Großer Optimismus unter den bulgarischen Politikern

Die bulgarische Europaabgeordnete Elena Jontscheva äußerte sich ebenfalls optimistisch. „Unser Land hat die Kriterien dafür bereits im Jahr 2011 erfüllt“, sagt sie. Politische, nicht sachliche Gründe seien für die Verzögerung verantwortlich gewesen. „Ich glaube, es ist an der Zeit, dass Bulgarien dem Schengener Abkommen beitritt. Dies käme allen bulgarischen Bürgern zugute. Wir können nicht länger als Bürger zweiter Klasse behandelt werden“, sagte Jontscheva in Brüssel.

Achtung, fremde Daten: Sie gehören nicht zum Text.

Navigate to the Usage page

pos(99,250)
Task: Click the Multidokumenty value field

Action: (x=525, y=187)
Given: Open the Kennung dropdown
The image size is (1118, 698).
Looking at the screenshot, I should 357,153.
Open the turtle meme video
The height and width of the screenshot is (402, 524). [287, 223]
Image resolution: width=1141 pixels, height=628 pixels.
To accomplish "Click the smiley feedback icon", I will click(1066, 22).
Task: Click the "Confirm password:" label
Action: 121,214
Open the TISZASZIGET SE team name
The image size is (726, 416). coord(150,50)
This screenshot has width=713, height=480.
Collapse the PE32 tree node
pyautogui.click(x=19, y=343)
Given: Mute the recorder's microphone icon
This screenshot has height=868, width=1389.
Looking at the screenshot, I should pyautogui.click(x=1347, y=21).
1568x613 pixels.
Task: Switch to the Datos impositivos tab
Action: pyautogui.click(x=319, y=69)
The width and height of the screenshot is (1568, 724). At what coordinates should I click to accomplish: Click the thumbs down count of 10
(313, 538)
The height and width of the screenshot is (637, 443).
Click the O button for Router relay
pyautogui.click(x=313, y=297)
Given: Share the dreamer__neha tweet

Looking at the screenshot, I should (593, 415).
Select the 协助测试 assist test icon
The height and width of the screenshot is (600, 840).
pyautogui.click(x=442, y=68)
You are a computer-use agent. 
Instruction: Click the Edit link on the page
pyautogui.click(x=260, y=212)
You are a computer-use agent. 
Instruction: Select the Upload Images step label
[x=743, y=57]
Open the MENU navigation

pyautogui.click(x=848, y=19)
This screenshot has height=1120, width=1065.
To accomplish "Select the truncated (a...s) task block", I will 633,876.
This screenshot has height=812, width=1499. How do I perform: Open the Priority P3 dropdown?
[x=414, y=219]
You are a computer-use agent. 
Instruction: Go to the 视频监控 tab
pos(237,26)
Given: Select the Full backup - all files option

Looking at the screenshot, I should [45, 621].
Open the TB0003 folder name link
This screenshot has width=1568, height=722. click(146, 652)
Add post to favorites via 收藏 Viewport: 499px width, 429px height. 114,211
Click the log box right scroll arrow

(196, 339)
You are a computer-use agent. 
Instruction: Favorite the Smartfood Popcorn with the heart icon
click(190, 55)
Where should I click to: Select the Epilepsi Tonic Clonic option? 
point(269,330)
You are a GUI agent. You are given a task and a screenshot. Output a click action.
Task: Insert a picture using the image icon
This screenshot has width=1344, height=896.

Dass Bulgariens Grenzregime dringend ihrer Modernisierung bedarf, wird immer wieder an kilometerlangen LKW-Schlangen nicht nur an den Übergängen zur Türkei und Serbien sichtbar, sondern auch an den Grenzen zu den EU-Mitgliedern Rumänien und Griechenland. Zumindest den vielen bulgarischen Touristen, die ihren Sommerurlaub an der griechischen Ägäis verbringen, würde der Schengen-Beitritt ihres Lands spürbare Reiseerleichterung verschaffen.